## Begin Task data
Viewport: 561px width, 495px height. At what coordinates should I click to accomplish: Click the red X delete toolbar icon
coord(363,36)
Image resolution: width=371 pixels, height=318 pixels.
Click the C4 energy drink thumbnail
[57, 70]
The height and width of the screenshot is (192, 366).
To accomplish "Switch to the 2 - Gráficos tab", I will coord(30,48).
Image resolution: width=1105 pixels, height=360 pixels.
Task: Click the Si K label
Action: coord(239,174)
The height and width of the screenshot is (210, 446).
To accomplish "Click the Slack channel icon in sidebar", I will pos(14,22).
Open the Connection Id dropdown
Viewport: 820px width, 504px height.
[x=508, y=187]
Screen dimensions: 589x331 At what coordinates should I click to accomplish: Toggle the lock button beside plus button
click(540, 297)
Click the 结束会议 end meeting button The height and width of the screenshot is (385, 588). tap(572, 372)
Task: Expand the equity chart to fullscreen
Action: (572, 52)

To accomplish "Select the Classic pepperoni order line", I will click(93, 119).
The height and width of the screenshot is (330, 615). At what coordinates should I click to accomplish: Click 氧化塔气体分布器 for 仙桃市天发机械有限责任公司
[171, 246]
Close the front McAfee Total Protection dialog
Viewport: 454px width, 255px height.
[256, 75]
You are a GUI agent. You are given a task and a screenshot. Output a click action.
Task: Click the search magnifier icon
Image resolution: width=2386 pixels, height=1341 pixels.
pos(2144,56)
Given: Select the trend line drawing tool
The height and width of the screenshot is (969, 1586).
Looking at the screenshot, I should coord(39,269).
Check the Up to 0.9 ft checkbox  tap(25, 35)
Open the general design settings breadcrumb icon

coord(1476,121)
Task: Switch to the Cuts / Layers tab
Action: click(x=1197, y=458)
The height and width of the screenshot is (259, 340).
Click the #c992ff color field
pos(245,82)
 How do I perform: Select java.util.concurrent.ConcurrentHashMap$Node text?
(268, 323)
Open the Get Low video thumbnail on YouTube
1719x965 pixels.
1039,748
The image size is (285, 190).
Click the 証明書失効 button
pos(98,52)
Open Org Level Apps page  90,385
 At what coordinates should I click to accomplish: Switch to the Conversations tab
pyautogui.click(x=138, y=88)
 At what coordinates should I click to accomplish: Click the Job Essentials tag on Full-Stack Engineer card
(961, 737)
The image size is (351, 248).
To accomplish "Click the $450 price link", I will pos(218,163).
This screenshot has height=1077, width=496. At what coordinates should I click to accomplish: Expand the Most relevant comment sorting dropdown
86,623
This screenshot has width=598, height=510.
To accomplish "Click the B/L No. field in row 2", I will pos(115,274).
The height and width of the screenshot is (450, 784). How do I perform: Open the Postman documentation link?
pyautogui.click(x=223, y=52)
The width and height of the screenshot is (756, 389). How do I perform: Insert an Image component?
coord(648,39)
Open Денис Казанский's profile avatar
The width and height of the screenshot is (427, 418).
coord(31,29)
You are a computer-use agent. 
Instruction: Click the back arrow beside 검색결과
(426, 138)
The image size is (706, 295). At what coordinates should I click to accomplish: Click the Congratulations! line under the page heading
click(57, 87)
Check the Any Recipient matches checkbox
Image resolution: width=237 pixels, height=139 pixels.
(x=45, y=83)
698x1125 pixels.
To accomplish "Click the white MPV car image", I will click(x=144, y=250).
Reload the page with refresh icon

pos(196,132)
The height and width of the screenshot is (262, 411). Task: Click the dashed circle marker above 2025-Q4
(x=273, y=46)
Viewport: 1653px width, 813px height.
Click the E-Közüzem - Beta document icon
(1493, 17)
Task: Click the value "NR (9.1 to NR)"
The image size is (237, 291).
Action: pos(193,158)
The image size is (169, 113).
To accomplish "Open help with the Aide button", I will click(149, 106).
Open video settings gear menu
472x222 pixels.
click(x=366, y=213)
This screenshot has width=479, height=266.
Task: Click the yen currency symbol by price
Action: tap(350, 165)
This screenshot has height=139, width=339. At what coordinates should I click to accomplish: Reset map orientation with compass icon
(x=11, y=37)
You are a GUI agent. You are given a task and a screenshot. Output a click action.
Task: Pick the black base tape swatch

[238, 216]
## End Task data
→ **Directions**
Identify each line in the listing above that contains the string "link" and copy those lines, treating uppercase and lowercase as different.

→ **Correct response**
To accomplish "Click the $450 price link", I will pos(218,163).
The height and width of the screenshot is (450, 784). How do I perform: Open the Postman documentation link?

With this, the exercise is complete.